Свадьба Лееле закончилась ссорой между отцом невесты и клезмерами. Флейтист, высокий парень с голодным лицом, кричал на него:
— Нищий! Флейту и скрипку ему подавай! Вы же сказали, что танцоры будут платить. Где они, ваши танцоры и ваши сваты? Это же похороны, а не свадьба!
— Разбойники, чего вам еще? — не уступал Велвл. — Если не пришли сваты, так вам надо было сожрать весь ужин? Я приготовил всего одну бутылку вина «Кармель», так вы ее выдули и не оставили мне ни глотка промочить пересохшее горло.
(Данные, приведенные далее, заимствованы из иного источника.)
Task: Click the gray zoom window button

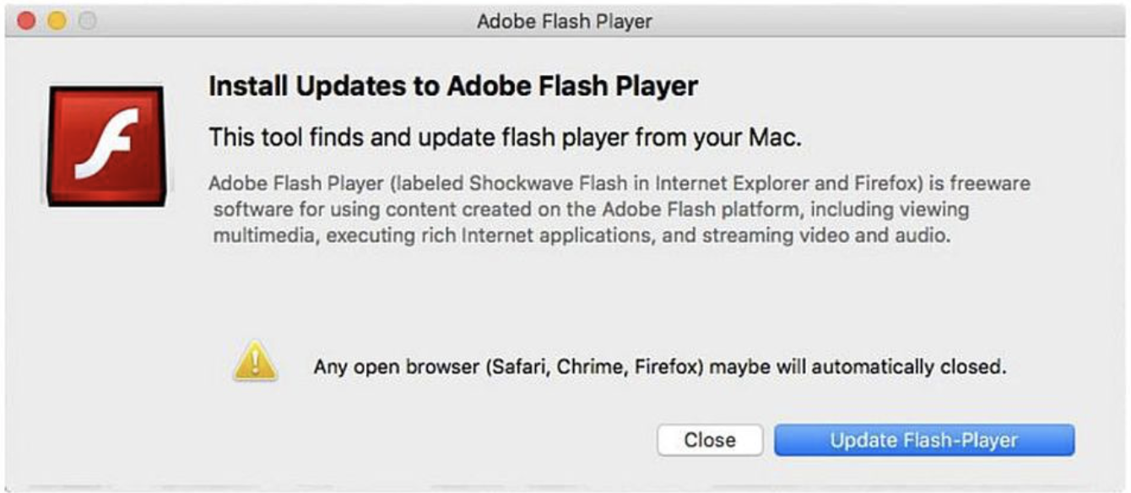Action: (87, 21)
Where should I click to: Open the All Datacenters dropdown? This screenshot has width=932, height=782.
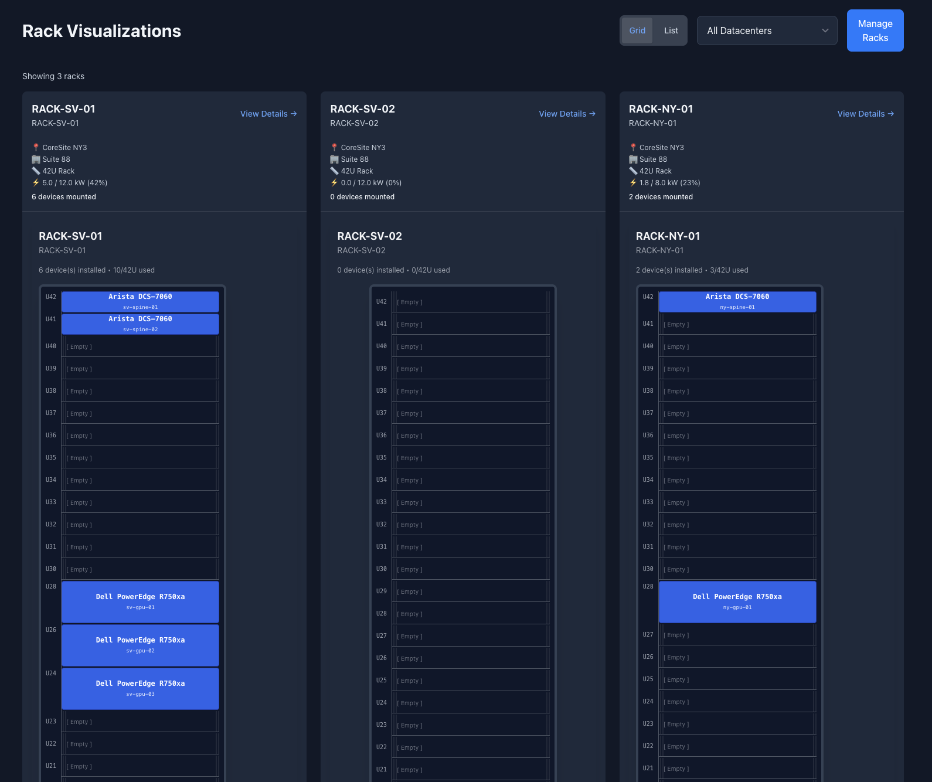(766, 30)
Клезмеры ушли, хлопнув дверью так, что окна зазвенели. Хозяин квартиры вздрогнул. Он хлопал глазами и причитал:
— А я-то тут при чем? Я вам дал свою квартиру, свою посуду. Я хотел сделать доброе дело, так мне за это надо окна повыбивать?
— За желание сделать доброе дело надо платить, — отрезал Велвл.
А своему зятю, Пейсахке-строчильщику, он сказал:
— Это все ты! Тебе захотелось свадьбы с клезмерами. Дай Бог, чтоб я ошибался! Но как бы от веселья и капелл, которые ждут тебя в России, не было тебе такого же праздника, как сегодня.
Зажженные лампы в опустевших комнатах тупо сияли желтоватым влажным светом. Хозяин квартиры спохватился, что надо потушить электричество:
— Это горит моя кровь! Уже заполночь. Конец свадьбе!
Велвл все еще искал жертву, на которую он мог бы излить свое дурное настроение. Он донимал Бейлку:
— Ты, ты виновата! Ты прыгала, как коза: «Парочки будут танцевать!» А сама ты не танцевала, даже с ним. — Он ткнул пальцем в меня.
Если кто и ответил Велвлу, так это его разочарованная и смущенная дочь. Лееле выговаривала отцу:
— Ты обещал, что будешь петь. В синагоге и за работой ты поешь, а на свадьбе своей единственной дочери ты сидел печальный и вздыхал.
Когда я выходил с Бейлкой из квартиры, она не дала мне взять себя под руку:
— Ты меня не любишь. Ты все время сидел надутый, потому что на нас с тобой смотрели как на жениха с невестой. Через неделю, на исходе субботы, Лееле и Пейсахка уезжают в Советский Союз. Они едут через Глубокое. Я поеду вместе с ними и останусь у своей мамы.
Бейлка ускользнула от меня и ушла домой одна.
Целую неделю я сижу по вечерам у себя. Мама искоса поглядывает на меня, хочет что-то спросить, но сдерживается. На исходе субботы я хмуро говорю ей:
— Сегодня ночью Лееле и ее муж уезжают.
— А Бейлка? — спрашивает мама.
— Бейлка едет с ними до Глубокого. Она останется у своей матери.
— Бейлка не едет в Россию? Ты же сказал, что она ни за что не выйдет за тебя, если ты не поедешь с ней в Россию, — ошарашенно говорит мама.
— Так и есть, — нетерпеливо отвечаю я, — но без меня она не хочет ехать в Россию и в Вильне тоже не хочет оставаться, вот она и возвращается в свое местечко.
— Уши б мои этого не слышали! — кричит мама. — Она бы и здесь с тобой осталась. Ты действительно ничего не понимаешь или притворяешься? Если бы ты согласился поехать с ней, она бы увидела в этом знак того, что ты ее любишь. Но поскольку твои чувства к ней стали водянистыми, а одной жить у Велвла ей тоскливо, она возвращается в местечко.
Мама печально качает головой.
— Вот шило и вылезло из мешка. Она поняла, что ты ее больше не любишь. Эх, сын, сын, мало того, что я страдаю из-за тебя, на то я и мать. Я сказала реб Мееру: пока мой сын не женится, я не могу и думать о том, чтобы выйти замуж. Но за Бейлку у меня болит сердце. Погоди, — спохватывается она, — ты сказал, что сегодня ночью она уезжает вместе с дочерью Велвла и ее мужем. И ты даже не идешь попрощаться?
— Бейлка поссорилась со мной, — отвечаю я.
Мама резко встает и подходит к своим корзинам. Она выбирает все самое красивое и лучшее из своего товара и делает кулек.
— Куда ты идешь? — спрашиваю я.
— Я иду попрощаться с детьми Велвла и помириться с Бейлкой. Если в твоем сердце есть Бог, ты сию же минуту пойдешь со мной.